Rather prophetically, Pussy Riot released a video called “Make
America Great Again” on YouTube on October 27, 2016, just a week
before the fateful presidential election. In the video,
Tolokonnikova appears as a news anchor for “Trump TV”
(which now actually exists)
, announcing that “everyone’s
favorite, the great Donald Trump, has won the presidential
election.”

The clip then takes a dark turn as the song takes
thinly-veiled swipes at Trump’s proposed policies. The refrain is
a call to action that flips Trump’s own messaging on its head:
“Let other people in. Listen to your women. Stop killing black
children. Make America great again.”

“I totally understand Putin and Trump and their people can have
something in common —  their background is
similar,” Tolokonnikova said.

She’s currently
rushing to raise funds on Kickstarter for an immersive theater
project
that would take the audience through a deeply
experiential tour of the Russian prison system, from its kangaroo
courts to its lawless, fetid jails.

Tolokonnikova’s own reminders of the need for political
involvement were never too far away, — and neither were extreme
conditions. She was born just before the fall of the Soviet Union
in 1989, in the glacially-northern Russian town of Norilsk, where
the average temperature during the year is -10 degrees Celsius
(14 degrees Farenheit). A Soviet mining town built from scratch
in 1935,
Norilsk has a population of around 180,000 and is one of the most
polluted places on the planet.

“There was not a lot of culture there, so it was very lucky that
a couple of amazing artists came to my town,” Tolokonnikova
said.
 “I remember I looked at them and I thinking
they were truly alive because they way they navigated our
cultural heritage was so free, it was the opposite of what I saw
in my school.

“So I moved to Moscow when I was 16, because it was literally
impossible to be a free-spirited, open-minded in a really small
town, you will just not survive.”

Effectively, Tolokonnikova grew up in a fledgling post-Soviet
democratic experiment that never quite took hold and fairly
quickly morphed into a brutal dictatorship led by a former KGB
agent. That inspired her to become politically and artistically
engaged at the early age of 14.

“I decided to become an artist and a philosopher because for me
it was the same,” she said.

After high school, Tolokonnikova enrolled in a philosophy program
at Moscow State University and met up with other artists around
the city who had similarly subversive inclinations to form the
beginnings of what would become Pussy Riot.

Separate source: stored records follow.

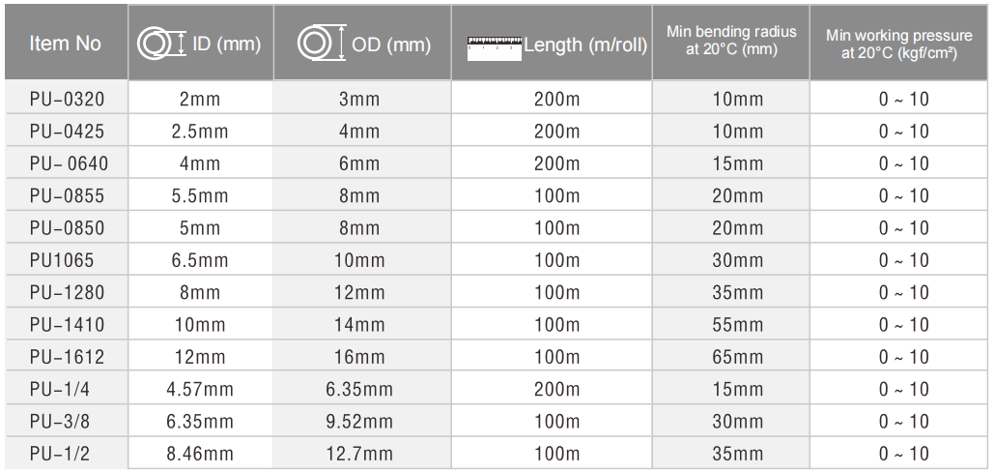The image size is (995, 473).
Task: Click the Min bending radius header
Action: pos(731,41)
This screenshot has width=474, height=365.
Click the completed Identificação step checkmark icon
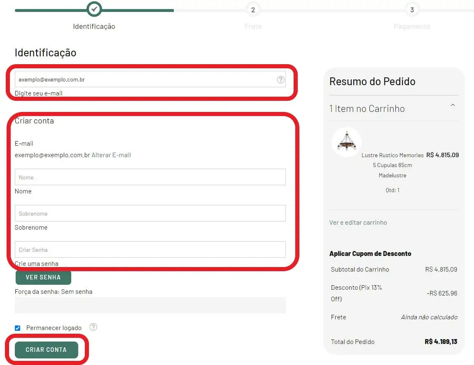click(x=94, y=9)
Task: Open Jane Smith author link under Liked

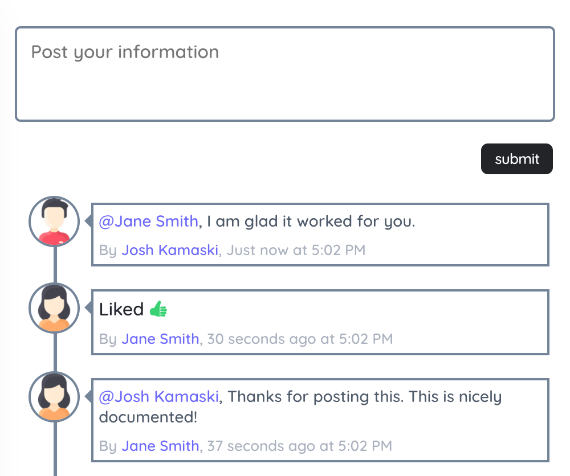Action: point(160,339)
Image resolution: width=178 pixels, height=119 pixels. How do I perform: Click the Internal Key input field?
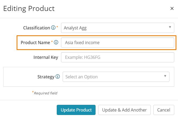(118, 57)
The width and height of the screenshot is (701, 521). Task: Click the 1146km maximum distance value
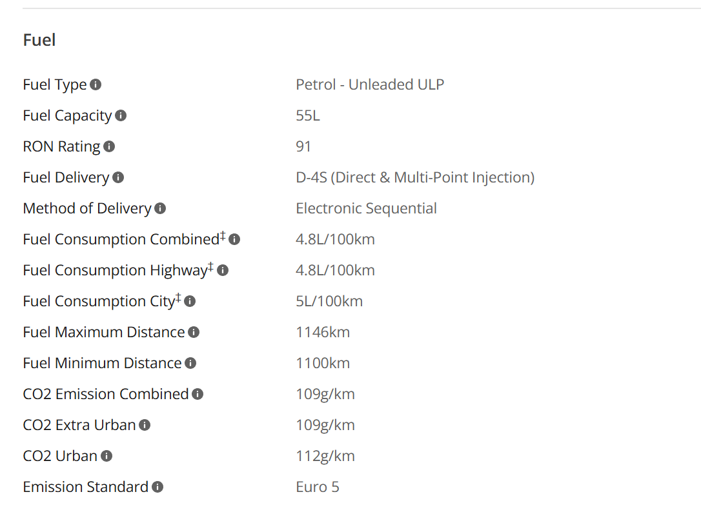point(323,332)
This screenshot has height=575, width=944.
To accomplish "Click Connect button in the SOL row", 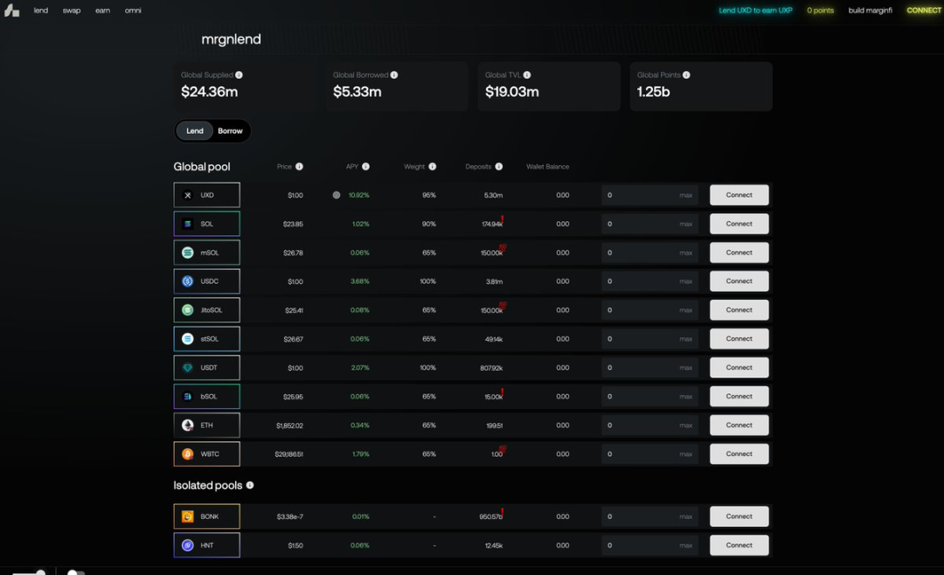I will coord(739,224).
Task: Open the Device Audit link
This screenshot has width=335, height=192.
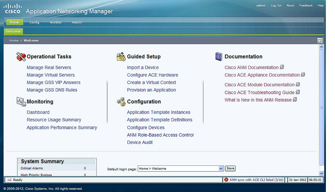Action: (x=140, y=142)
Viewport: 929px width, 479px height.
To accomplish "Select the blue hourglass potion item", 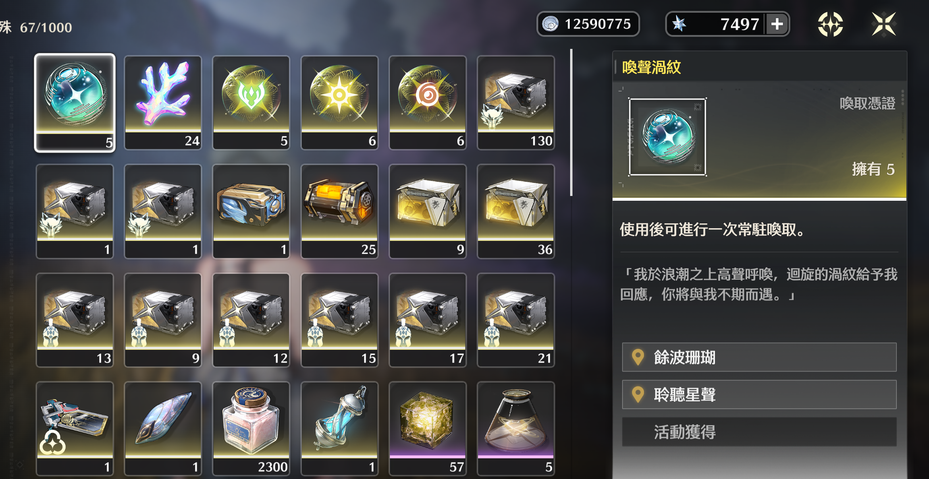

Virgin Mary, Mother of God, we pray thee, banish
him!’

Pussy Riot rose to notoriety in 2012 after they performed a
feminist punk-rock protest song in Moscow’s Cathedral of Christ
the Savior, the Russian Orthodox religion’s most prominent
symbol, which was increasingly in bed with an oppressive Kremlin
regime that was jailing political prisoners and violently
stifling dissent. It’s not difficult to see why the song was
slightly offensive to the church patriarchy — or the proud
autocrat. 


“Virgin Mary, Mother of God, banish Putin,”
 the song
begins. 

“Virgin Mary, Mother of God, become a
feminist, we pray thee, become a feminist, we pray thee.”

“Patriarch Gundyaev believes in Putin,” it continues.
“Better believe in God, you vermin! Fight for rights, forget the
rite – join our protest, Holy Virgin.”

What most people don’t realize is that Tolokonnikova and fellow
activists Maria Alyokhina and Yekaterina
Samutsevich were not arrested on the spot. They
got kicked out of the church well before their song was finished,
as the video shows. It was when the clip started to air on
social media and came to the attention of the authorities that
they became wanted by Putin’s security forces.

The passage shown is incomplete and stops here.